▶ [ACTIVITY] Give back the entries exactly, ending with the "Počítáme s přechodem přes 10 - test (67, 727)" line.

▶ [MATERIAL FOR THE TASK]

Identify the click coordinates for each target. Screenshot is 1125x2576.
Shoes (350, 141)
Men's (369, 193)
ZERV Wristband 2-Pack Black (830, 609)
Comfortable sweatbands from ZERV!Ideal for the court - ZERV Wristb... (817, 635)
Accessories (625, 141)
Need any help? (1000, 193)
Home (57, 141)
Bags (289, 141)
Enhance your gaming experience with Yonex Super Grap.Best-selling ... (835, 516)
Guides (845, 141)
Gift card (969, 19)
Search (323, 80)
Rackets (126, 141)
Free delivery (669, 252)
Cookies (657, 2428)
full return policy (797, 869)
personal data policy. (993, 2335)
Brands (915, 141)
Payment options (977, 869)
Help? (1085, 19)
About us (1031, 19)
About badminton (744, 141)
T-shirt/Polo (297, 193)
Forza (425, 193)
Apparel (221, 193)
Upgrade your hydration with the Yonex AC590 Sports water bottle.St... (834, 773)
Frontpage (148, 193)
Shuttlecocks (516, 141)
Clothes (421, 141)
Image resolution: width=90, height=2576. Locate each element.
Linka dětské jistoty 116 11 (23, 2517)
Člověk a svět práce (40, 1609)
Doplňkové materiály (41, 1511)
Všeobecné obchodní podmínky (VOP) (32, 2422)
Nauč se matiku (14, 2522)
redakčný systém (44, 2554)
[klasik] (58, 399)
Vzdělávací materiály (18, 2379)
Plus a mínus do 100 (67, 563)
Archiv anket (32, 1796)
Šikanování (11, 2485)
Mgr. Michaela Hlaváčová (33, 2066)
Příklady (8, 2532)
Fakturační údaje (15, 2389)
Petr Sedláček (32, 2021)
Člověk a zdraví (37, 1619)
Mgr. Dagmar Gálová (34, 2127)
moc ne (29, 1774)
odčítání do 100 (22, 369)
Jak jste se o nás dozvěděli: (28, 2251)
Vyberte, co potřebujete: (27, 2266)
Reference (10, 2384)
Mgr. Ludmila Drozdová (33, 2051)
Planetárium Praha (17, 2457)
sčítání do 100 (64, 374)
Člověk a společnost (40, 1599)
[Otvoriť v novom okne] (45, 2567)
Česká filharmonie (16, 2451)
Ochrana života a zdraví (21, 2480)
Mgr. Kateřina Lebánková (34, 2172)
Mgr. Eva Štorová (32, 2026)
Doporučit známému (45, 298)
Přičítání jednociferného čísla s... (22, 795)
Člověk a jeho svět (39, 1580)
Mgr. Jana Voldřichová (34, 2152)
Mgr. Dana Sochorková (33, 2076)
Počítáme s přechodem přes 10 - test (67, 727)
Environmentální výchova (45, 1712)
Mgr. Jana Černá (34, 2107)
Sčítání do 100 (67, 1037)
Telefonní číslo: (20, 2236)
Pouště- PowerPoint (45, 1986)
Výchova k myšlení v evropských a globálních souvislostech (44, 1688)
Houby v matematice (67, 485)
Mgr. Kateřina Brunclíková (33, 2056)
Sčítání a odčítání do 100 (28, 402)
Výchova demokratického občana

▶ [REPLY]
Identify the click coordinates for each target. Screenshot is 1125x2576.
Shoes (350, 141)
Men's (369, 193)
ZERV Wristband 2-Pack Black (830, 609)
Comfortable sweatbands from ZERV!Ideal for the court - ZERV Wristb... (817, 635)
Accessories (625, 141)
Need any help? (1000, 193)
Home (57, 141)
Bags (289, 141)
Enhance your gaming experience with Yonex Super Grap.Best-selling ... (835, 516)
Guides (845, 141)
Gift card (969, 19)
Search (323, 80)
Rackets (126, 141)
Free delivery (669, 252)
Cookies (657, 2428)
full return policy (797, 869)
personal data policy. (993, 2335)
Brands (915, 141)
Payment options (977, 869)
Help? (1085, 19)
About us (1031, 19)
About badminton (744, 141)
T-shirt/Polo (297, 193)
Forza (425, 193)
Apparel (221, 193)
Upgrade your hydration with the Yonex AC590 Sports water bottle.St... (834, 773)
Frontpage (148, 193)
Shuttlecocks (516, 141)
Clothes (421, 141)
Image resolution: width=90, height=2576. Locate each element.
Linka dětské jistoty 116 11 (23, 2517)
Člověk a svět práce (40, 1609)
Doplňkové materiály (41, 1511)
Všeobecné obchodní podmínky (VOP) (32, 2422)
Nauč se matiku (14, 2522)
redakčný systém (44, 2554)
[klasik] (58, 399)
Vzdělávací materiály (18, 2379)
Plus a mínus do 100 (67, 563)
Archiv anket (32, 1796)
Šikanování (11, 2485)
Mgr. Michaela Hlaváčová (33, 2066)
Příklady (8, 2532)
Fakturační údaje (15, 2389)
Petr Sedláček (32, 2021)
Člověk a zdraví (37, 1619)
Mgr. Dagmar Gálová (34, 2127)
moc ne (29, 1774)
odčítání do 100 (22, 369)
Jak jste se o nás dozvěděli: (28, 2251)
Vyberte, co potřebujete: (27, 2266)
Reference (10, 2384)
Mgr. Ludmila Drozdová (33, 2051)
Planetárium Praha (17, 2457)
sčítání do 100 (64, 374)
Člověk a společnost (40, 1599)
[Otvoriť v novom okne] (45, 2567)
Česká filharmonie (16, 2451)
Ochrana života a zdraví (21, 2480)
Mgr. Kateřina Lebánková (34, 2172)
Mgr. Eva Štorová (32, 2026)
Doporučit známému (45, 298)
Přičítání jednociferného čísla s... (22, 795)
Člověk a jeho svět (39, 1580)
Mgr. Jana Voldřichová (34, 2152)
Mgr. Dana Sochorková (33, 2076)
Počítáme s přechodem přes 10 - test (67, 727)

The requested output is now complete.